Saved entries:
[Start of Attachment]
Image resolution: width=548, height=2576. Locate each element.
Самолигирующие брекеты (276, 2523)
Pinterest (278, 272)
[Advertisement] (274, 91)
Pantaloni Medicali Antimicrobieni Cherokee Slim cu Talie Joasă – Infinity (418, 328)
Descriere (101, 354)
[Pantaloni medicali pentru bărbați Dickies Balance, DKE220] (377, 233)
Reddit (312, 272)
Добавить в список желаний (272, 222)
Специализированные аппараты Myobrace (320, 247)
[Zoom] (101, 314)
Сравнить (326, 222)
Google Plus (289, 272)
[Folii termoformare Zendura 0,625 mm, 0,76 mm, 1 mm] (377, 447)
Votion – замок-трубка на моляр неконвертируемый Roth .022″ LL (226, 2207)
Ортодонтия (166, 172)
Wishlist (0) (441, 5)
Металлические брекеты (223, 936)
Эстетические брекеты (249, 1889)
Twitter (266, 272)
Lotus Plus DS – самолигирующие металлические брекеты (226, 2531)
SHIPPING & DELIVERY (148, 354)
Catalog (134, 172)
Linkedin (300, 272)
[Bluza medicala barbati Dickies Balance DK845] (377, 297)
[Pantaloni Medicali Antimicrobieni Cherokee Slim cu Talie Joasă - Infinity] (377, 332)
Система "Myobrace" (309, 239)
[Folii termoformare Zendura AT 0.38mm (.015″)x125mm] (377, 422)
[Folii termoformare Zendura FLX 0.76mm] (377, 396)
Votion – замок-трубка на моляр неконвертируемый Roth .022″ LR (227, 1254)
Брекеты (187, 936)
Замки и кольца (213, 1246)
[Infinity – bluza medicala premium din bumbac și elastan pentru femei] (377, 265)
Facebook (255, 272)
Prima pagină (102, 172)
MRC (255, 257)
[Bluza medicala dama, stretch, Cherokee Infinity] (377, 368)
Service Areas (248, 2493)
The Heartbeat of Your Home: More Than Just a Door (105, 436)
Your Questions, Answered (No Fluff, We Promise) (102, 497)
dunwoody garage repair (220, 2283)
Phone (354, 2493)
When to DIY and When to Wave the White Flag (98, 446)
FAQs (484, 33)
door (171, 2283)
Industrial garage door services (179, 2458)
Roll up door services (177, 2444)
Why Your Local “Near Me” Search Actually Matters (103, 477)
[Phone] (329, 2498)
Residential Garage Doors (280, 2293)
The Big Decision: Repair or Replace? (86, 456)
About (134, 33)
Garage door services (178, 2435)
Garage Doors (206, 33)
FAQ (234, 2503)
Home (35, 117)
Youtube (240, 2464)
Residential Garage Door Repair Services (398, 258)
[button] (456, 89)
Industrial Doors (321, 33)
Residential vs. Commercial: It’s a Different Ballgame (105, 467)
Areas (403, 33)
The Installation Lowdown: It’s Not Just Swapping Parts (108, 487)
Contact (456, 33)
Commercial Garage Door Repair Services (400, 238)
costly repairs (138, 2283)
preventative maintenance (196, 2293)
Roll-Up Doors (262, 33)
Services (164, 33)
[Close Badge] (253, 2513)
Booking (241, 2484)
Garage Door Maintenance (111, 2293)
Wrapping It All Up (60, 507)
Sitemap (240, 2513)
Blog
[End of Attachment]
# YOUR TASK
Return all of the above records exactly, leaving no line out.

# RESPONSE AREA
Image resolution: width=548, height=2576. Locate each element.
Самолигирующие брекеты (276, 2523)
Pinterest (278, 272)
[Advertisement] (274, 91)
Pantaloni Medicali Antimicrobieni Cherokee Slim cu Talie Joasă – Infinity (418, 328)
Descriere (101, 354)
[Pantaloni medicali pentru bărbați Dickies Balance, DKE220] (377, 233)
Reddit (312, 272)
Добавить в список желаний (272, 222)
Специализированные аппараты Myobrace (320, 247)
[Zoom] (101, 314)
Сравнить (326, 222)
Google Plus (289, 272)
[Folii termoformare Zendura 0,625 mm, 0,76 mm, 1 mm] (377, 447)
Votion – замок-трубка на моляр неконвертируемый Roth .022″ LL (226, 2207)
Ортодонтия (166, 172)
Wishlist (0) (441, 5)
Металлические брекеты (223, 936)
Эстетические брекеты (249, 1889)
Twitter (266, 272)
Lotus Plus DS – самолигирующие металлические брекеты (226, 2531)
SHIPPING & DELIVERY (148, 354)
Catalog (134, 172)
Linkedin (300, 272)
[Bluza medicala barbati Dickies Balance DK845] (377, 297)
[Pantaloni Medicali Antimicrobieni Cherokee Slim cu Talie Joasă - Infinity] (377, 332)
Система "Myobrace" (309, 239)
[Folii termoformare Zendura AT 0.38mm (.015″)x125mm] (377, 422)
[Folii termoformare Zendura FLX 0.76mm] (377, 396)
Votion – замок-трубка на моляр неконвертируемый Roth .022″ LR (227, 1254)
Брекеты (187, 936)
Замки и кольца (213, 1246)
[Infinity – bluza medicala premium din bumbac și elastan pentru femei] (377, 265)
Facebook (255, 272)
Prima pagină (102, 172)
MRC (255, 257)
[Bluza medicala dama, stretch, Cherokee Infinity] (377, 368)
Service Areas (248, 2493)
The Heartbeat of Your Home: More Than Just a Door (105, 436)
Your Questions, Answered (No Fluff, We Promise) (102, 497)
dunwoody garage repair (220, 2283)
Phone (354, 2493)
When to DIY and When to Wave the White Flag (98, 446)
FAQs (484, 33)
door (171, 2283)
Industrial garage door services (179, 2458)
Roll up door services (177, 2444)
Why Your Local “Near Me” Search Actually Matters (103, 477)
[Phone] (329, 2498)
Residential Garage Doors (280, 2293)
The Big Decision: Repair or Replace? (86, 456)
About (134, 33)
Garage door services (178, 2435)
Garage Doors (206, 33)
FAQ (234, 2503)
Home (35, 117)
Youtube (240, 2464)
Residential Garage Door Repair Services (398, 258)
[button] (456, 89)
Industrial Doors (321, 33)
Residential vs. Commercial: It’s a Different Ballgame (105, 467)
Areas (403, 33)
The Installation Lowdown: It’s Not Just Swapping Parts (108, 487)
Contact (456, 33)
Commercial Garage Door Repair Services (400, 238)
costly repairs (138, 2283)
preventative maintenance (196, 2293)
Roll-Up Doors (262, 33)
Services (164, 33)
[Close Badge] (253, 2513)
Booking (241, 2484)
Garage Door Maintenance (111, 2293)
Wrapping It All Up (60, 507)
Sitemap (240, 2513)
Blog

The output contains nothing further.